Feathers: Hi people! What cha doin?

Felix: What kind of question is that? what does it look like there doing?

Rin: Why so sullin, Felix?

Felix: hump!

Jena: Ignore the fox, (Rolling of eyes) he's just grumpy to day.

Love, Truth, and Loyalty-

Chapter One

Once upon a time I was the daughter of a wealthy trader who was very successful. But, as is seen so often in life, all good things must come to an end. So, as you may have guest, there was a time when we could no longer afford to live the way we were accustomed.

Unknown to me, for I was very young then, father was about to loose the business because we (the Talmarines) were at war again with the Narnians and the army had bought all the supplies from Father at war time price, which I know now to be three-fourths the average.
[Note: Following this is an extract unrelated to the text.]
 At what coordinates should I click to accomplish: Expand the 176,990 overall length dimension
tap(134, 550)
I still remember that day.

When Father came home with a worried look on his face and ushered Mama into the bedroom to talk, I didn't know what was going on, but decided to listen at the door. I stood there with my ear pressed to the door, but all I could hear was urgent whispers. I gave up after a moment and decided to set the table for dinner.

Dinner its self was a quiet affair which was normal since my sisters and I had been raised to be "seen but not heard". I'd say that was quite an achievement with six girls ranging from three to eleven, but back then it was a common sight. Nowadays children are allowed to run wild in the streets, carefree and unattended, but that's for another time.

Shortly after dinner, Father left again on some errand or other while we were tucked into bed and Mama told us a bed time story. I could tell her heart wasn't in it though, she seamed waited down. Whatever Father had said couldn't have been that bad.

Could it?

That was the last thing on my mind as I slid into sleep. I don't think I slept much though because next thing I knew, Father was shaking me awake with a finger to his lips. It wasn't an hour past dawn yet and I wondered what was going on. I opened my mouth to ask but Sara, my eleven-year-old sister, shushed me. When I gave her a questioning look she just shrugged like she didn't know any more than I did.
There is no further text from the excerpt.